The ads are only 'scandalous' because guys are being (mildly) depicted as erotic objects of heterosexual desire. And this just doesn't happen. Even when there's male (frontal) nudity in movies, it's typically either goofy or is not eroticized. Women as sexual objects, as seen as serving a sexual function for men (being sexually desirable rather than having sexual desire) have functioned in a particular way in western patriarchy, along with wife/mother, to produce female ideals whose value relies on seeing women in terms of how they function for men's benefit. This is the very definition of objectification--defining (a person) in terms of how you already see them to be, in how they're useful for you, rather than seeing them on their own terms. Men are really only able to objectify women in this way because such narrow and all-defining judgment is never returned to them; they are rarely, if ever, made the objects of female-centered desire. It's awfully hard to objectify someone when you recognize they have their own desire -- and that you might not be up to their standard.
I'm getting a bit off track, and I'll continue to blog about that in the future, but getting back to the anxious guy... his comments are screaming male privilege. The fact that these images bother him so much can be attributed to him rarely having to be faced with the eroticization of his own body, even in the mild Abercrombie images of guys in jeans showing a little buttcrack. What's fascinating is that he is so bothered by it. I'd like to say that he's finally getting a small taste of what women go through, but that's not even close to the truth: he has the luxury of being able to avoid dealing with the images by walking out of the store. These kinds of images (and so much more) are simply unavoidable for women--we can never just walk away, because they're there whenever we turn around.
Another fascinating thing about his comment was his analogy of these images to Playboy images. On an obvious level, he's so wrong, because, um, come on, they're nowhere near close: they're not the same degree of nudity, not the same degree of sexualization (there's little about the Abercrombie poses that are seductive or vulnerable), and not the same intent. On another level, they are similar, because sexualized women's bodies are so commonplace these days, that we wouldn't even blink an eye if we were to replace the guy in the Abercrombie ad with a woman. We probably wouldn't even think it was racy, or even that sexual. So his analogy, in a way, speaks very much to the ubiquitous sexualized female body and the rarely eroticized male body.

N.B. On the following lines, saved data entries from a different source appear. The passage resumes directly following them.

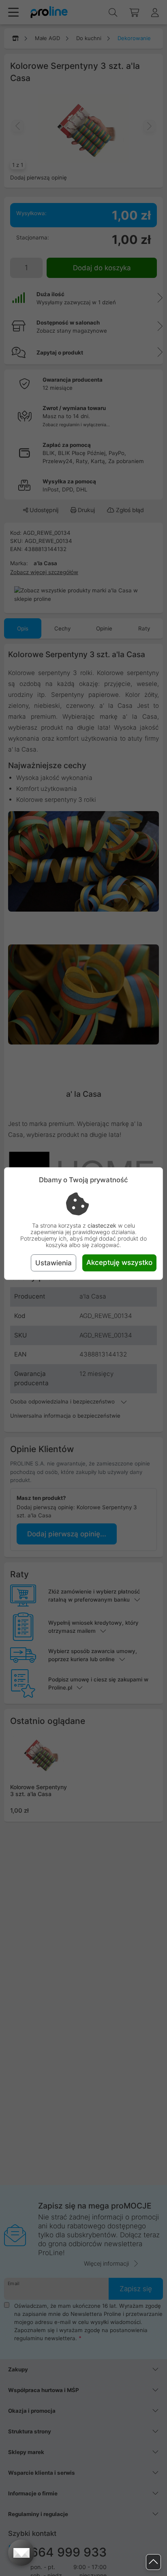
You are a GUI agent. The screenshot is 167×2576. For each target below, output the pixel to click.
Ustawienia (53, 1263)
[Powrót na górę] (153, 2562)
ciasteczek (102, 1225)
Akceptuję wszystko (119, 1262)
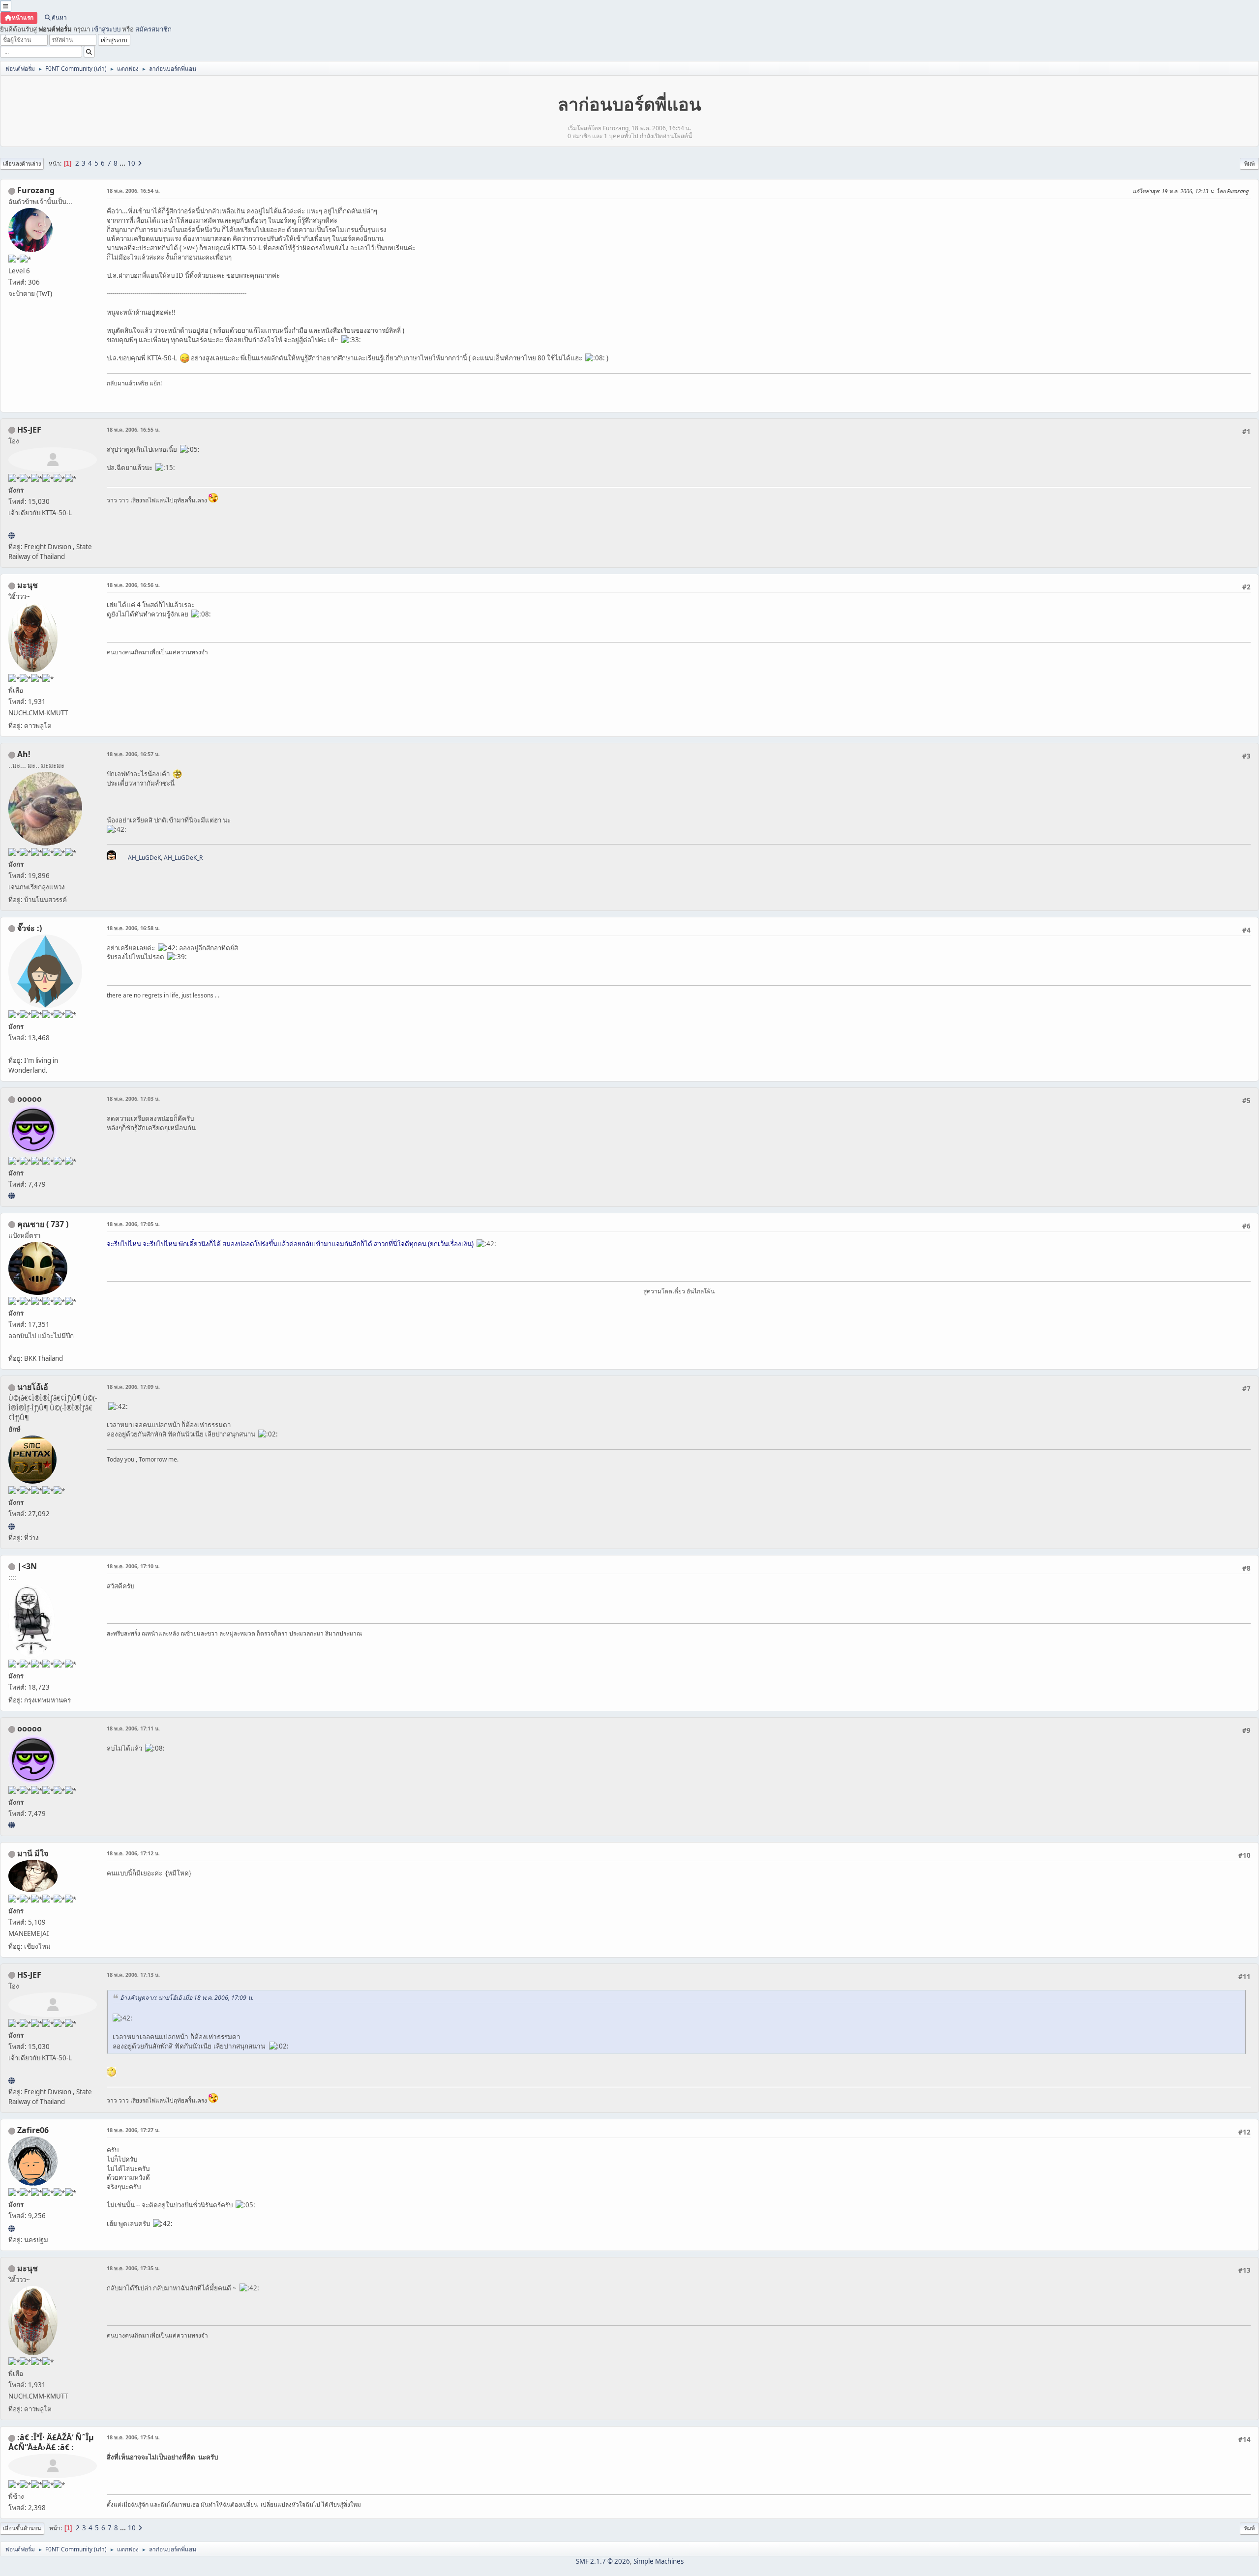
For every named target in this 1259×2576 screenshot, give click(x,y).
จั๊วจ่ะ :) (29, 928)
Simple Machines (658, 2561)
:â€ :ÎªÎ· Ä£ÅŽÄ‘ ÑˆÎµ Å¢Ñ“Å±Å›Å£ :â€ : (51, 2442)
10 (131, 163)
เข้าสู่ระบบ (105, 29)
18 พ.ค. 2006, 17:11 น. (133, 1728)
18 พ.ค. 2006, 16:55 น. (133, 429)
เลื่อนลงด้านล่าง (22, 163)
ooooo (29, 1098)
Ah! (23, 754)
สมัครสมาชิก (153, 29)
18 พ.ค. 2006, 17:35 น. (133, 2268)
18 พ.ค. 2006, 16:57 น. (133, 754)
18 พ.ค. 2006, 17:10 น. (133, 1566)
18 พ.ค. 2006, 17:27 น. (133, 2130)
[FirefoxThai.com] (11, 1195)
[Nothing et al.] (11, 2228)
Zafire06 (33, 2130)
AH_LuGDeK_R (183, 857)
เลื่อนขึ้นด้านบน (22, 2528)
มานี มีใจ (32, 1853)
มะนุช (27, 585)
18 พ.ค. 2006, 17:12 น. (133, 1853)
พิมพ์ (1249, 163)
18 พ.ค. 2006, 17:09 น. (133, 1386)
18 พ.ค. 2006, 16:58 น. (133, 928)
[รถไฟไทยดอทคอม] (11, 535)
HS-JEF (29, 429)
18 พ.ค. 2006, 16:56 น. (133, 584)
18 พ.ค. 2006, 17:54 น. (133, 2437)
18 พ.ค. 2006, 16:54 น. (133, 190)
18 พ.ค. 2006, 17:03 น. (133, 1098)
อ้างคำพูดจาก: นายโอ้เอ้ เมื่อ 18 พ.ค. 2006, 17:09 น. (186, 1997)
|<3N (27, 1566)
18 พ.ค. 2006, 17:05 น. (133, 1224)
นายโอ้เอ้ (32, 1386)
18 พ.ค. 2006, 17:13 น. (133, 1974)
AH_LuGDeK (144, 857)
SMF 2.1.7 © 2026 (603, 2561)
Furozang (36, 190)
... (123, 163)
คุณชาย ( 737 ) (42, 1224)
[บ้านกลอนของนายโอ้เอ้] (11, 1526)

Finally, what I'm also quite interested in regarding this video news story, is that the campaign included images of girls, depicted in much the same way as the guys are...yet he never mentioned being bothered by the "obscenity" of those! When we take this reaction, and think about the male anxiety around male nudity in general, and especially gay male sexuality (but, of course, not lesbian sexuality), it it very clear that, in popular culture, sexuality becomes "obscene" when it does not reinforce heteronormative masculinity. Images are only seen as improperly sexualized when it's the male body on display for a (presumed) het-female audience.